The Sixth Circuit labeled this case a “logical extension of the Hill exception to Varity … because § 502(a)(1)(B) cannot provide all the relief Rochow seeks.” Of course, the issue under Varity is not what relief the plaintiff seeks, but what relief is adequate. It is hard to imagine how an award of benefits plus interest is not adequate. The court was untroubled by the fact that the additional relief Rochow sought was more money in his pocket for the denial of his claim (rather than a plan-wide injunction against a claim processing technique). As the dissent pointed out, the majority appeared to disregard the need for a distinct injury to the plaintiff (like in Gore) or the plan (like in Hill) to support a claim for equitable relief on top of a claim for benefits. Rochow plainly had a single injury: the improper denial of his disability claim.

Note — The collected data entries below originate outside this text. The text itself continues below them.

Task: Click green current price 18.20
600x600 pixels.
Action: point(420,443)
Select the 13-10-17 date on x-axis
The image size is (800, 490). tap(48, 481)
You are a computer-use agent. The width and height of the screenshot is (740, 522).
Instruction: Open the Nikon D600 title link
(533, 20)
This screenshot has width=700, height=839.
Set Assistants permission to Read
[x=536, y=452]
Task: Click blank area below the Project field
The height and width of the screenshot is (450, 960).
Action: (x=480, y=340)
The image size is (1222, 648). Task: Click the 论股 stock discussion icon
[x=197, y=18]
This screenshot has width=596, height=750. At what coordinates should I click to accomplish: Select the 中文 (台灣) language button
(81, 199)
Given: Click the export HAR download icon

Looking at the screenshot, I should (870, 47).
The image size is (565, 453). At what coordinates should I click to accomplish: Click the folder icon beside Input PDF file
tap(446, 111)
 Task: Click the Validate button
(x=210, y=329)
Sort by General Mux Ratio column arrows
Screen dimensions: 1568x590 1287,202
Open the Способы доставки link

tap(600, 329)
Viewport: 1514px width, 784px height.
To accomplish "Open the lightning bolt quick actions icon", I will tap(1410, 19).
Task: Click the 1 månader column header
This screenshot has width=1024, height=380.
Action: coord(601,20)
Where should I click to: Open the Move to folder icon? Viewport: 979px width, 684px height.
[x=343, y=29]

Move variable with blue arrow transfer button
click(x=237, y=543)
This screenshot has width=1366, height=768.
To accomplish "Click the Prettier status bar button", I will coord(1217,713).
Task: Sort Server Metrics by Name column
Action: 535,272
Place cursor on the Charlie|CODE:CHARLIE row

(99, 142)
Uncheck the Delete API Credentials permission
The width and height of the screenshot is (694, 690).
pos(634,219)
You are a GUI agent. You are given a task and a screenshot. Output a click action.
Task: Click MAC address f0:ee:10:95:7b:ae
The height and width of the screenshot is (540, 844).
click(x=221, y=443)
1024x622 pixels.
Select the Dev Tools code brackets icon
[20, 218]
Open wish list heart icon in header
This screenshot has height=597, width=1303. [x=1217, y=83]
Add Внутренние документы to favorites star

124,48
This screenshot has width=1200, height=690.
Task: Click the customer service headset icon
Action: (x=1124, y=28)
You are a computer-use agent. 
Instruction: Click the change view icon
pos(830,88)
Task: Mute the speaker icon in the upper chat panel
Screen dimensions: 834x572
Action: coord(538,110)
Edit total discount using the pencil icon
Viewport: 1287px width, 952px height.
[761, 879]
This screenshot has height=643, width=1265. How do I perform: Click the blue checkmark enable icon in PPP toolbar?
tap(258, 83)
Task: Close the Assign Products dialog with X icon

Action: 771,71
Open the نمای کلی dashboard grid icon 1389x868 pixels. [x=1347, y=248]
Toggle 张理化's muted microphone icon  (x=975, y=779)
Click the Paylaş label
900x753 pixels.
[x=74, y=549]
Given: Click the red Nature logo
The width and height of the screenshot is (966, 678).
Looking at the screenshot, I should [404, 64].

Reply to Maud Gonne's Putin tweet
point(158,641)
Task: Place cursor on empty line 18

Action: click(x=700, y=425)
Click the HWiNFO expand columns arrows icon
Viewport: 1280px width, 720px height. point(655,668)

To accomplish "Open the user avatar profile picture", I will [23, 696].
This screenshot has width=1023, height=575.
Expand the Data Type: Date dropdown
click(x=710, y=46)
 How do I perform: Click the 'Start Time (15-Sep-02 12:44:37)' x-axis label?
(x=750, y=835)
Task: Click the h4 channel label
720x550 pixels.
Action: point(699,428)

Perhaps equally remarkably, the Sixth Circuit affirmed the determination that LINA’s profit on the benefits it had failed to pay ranged from 11% to 39% per year, which was measured based on  return on equity. The court observed that, though “there is a dearth of case law expressly applying the ROE metric to determine unjust enrichment,” using that metric “does not violate any clearly established principle of law or equity.” The court was not at all concerned that the disgorgement was four times the amount of the benefits withheld, noting that whatever profit LINA made on the money rightfully belonged to Rochow.

As the dissent warned, this decision has the potential to allow plaintiffs to expand every abuse-of-discretion claim into a detailed evaluation of whatever measures of profitability they deem most advantageous to them. As the dissent explained: “[D]isgorgement under the circumstances of this case fundamentally alters how denied disability-benefits claims are litigated, forcing district courts to wrestle with complex calculations of profits and raising the specter that any claimant who was arbitrarily and capriciously denied benefits would have a viable claim for disgorgement. … In conclusion, the majority’s approach is an end run around the limitations placed on the use of § 502(a)(3) and is willfully blind to the negative repercussions that undoubtedly will ensue.”

This decision  is certain to be raised by plaintiffs’ lawyers as a mechanism to dramatically increase recoveries. It will be important for defense counsel to remind courts of the fundamental limitations on equitable remedies when participants seek plan benefits.